Your goal:
Give back the records in their entirety, exactly.

Records:
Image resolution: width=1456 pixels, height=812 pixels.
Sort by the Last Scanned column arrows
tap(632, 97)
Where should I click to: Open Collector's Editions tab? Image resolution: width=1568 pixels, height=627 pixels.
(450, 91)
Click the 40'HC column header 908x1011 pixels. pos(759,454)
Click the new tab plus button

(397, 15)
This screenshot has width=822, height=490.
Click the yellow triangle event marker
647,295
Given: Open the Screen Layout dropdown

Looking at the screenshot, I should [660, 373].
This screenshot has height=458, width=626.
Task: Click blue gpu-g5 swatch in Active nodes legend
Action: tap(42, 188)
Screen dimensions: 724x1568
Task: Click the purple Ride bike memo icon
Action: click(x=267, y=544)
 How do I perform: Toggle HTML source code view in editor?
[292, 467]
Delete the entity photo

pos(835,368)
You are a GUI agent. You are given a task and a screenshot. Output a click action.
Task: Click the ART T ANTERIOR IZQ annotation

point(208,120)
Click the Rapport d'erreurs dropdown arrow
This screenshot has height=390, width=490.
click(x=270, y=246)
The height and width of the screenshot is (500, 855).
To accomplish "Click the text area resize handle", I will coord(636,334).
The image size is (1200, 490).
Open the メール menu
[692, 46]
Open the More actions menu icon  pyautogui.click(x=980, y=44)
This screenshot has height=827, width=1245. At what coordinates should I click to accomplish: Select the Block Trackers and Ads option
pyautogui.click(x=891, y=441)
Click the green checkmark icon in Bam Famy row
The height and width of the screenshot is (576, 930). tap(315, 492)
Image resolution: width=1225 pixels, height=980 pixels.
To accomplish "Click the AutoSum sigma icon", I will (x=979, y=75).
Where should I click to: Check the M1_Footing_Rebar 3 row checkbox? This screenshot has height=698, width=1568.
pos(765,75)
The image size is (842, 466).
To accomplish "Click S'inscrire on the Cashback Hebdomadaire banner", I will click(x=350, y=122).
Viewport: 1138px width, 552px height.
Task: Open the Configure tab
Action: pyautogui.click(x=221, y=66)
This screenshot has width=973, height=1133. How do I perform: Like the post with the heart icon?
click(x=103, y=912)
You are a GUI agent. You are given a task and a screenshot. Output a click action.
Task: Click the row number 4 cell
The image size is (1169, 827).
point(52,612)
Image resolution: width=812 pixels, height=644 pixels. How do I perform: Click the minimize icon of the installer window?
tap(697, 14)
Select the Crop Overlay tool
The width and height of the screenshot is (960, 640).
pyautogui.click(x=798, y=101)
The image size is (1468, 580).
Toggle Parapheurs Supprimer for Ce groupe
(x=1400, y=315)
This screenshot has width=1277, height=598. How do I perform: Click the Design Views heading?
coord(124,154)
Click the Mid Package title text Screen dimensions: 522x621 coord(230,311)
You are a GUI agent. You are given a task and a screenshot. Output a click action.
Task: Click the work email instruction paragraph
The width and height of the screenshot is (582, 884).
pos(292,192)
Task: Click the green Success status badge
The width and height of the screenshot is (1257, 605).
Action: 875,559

Your response:
Image resolution: width=1456 pixels, height=812 pixels.
Sort by the Last Scanned column arrows
tap(632, 97)
Where should I click to: Open Collector's Editions tab? Image resolution: width=1568 pixels, height=627 pixels.
(450, 91)
Click the 40'HC column header 908x1011 pixels. pos(759,454)
Click the new tab plus button

(397, 15)
This screenshot has width=822, height=490.
Click the yellow triangle event marker
647,295
Given: Open the Screen Layout dropdown

Looking at the screenshot, I should [660, 373].
This screenshot has height=458, width=626.
Task: Click blue gpu-g5 swatch in Active nodes legend
Action: tap(42, 188)
Screen dimensions: 724x1568
Task: Click the purple Ride bike memo icon
Action: click(x=267, y=544)
 How do I perform: Toggle HTML source code view in editor?
[292, 467]
Delete the entity photo

pos(835,368)
You are a GUI agent. You are given a task and a screenshot. Output a click action.
Task: Click the ART T ANTERIOR IZQ annotation

point(208,120)
Click the Rapport d'erreurs dropdown arrow
This screenshot has height=390, width=490.
click(x=270, y=246)
The height and width of the screenshot is (500, 855).
To accomplish "Click the text area resize handle", I will coord(636,334).
The image size is (1200, 490).
Open the メール menu
[692, 46]
Open the More actions menu icon  pyautogui.click(x=980, y=44)
This screenshot has height=827, width=1245. At what coordinates should I click to accomplish: Select the Block Trackers and Ads option
pyautogui.click(x=891, y=441)
Click the green checkmark icon in Bam Famy row
The height and width of the screenshot is (576, 930). tap(315, 492)
Image resolution: width=1225 pixels, height=980 pixels.
To accomplish "Click the AutoSum sigma icon", I will (x=979, y=75).
Where should I click to: Check the M1_Footing_Rebar 3 row checkbox? This screenshot has height=698, width=1568.
pos(765,75)
The image size is (842, 466).
To accomplish "Click S'inscrire on the Cashback Hebdomadaire banner", I will click(x=350, y=122).
Viewport: 1138px width, 552px height.
Task: Open the Configure tab
Action: pyautogui.click(x=221, y=66)
This screenshot has width=973, height=1133. How do I perform: Like the post with the heart icon?
click(x=103, y=912)
You are a GUI agent. You are given a task and a screenshot. Output a click action.
Task: Click the row number 4 cell
The image size is (1169, 827).
point(52,612)
Image resolution: width=812 pixels, height=644 pixels. How do I perform: Click the minimize icon of the installer window?
tap(697, 14)
Select the Crop Overlay tool
The width and height of the screenshot is (960, 640).
pyautogui.click(x=798, y=101)
The image size is (1468, 580).
Toggle Parapheurs Supprimer for Ce groupe
(x=1400, y=315)
This screenshot has width=1277, height=598. How do I perform: Click the Design Views heading?
coord(124,154)
Click the Mid Package title text Screen dimensions: 522x621 coord(230,311)
You are a GUI agent. You are given a task and a screenshot. Output a click action.
Task: Click the work email instruction paragraph
The width and height of the screenshot is (582, 884).
pos(292,192)
Task: Click the green Success status badge
The width and height of the screenshot is (1257, 605).
Action: 875,559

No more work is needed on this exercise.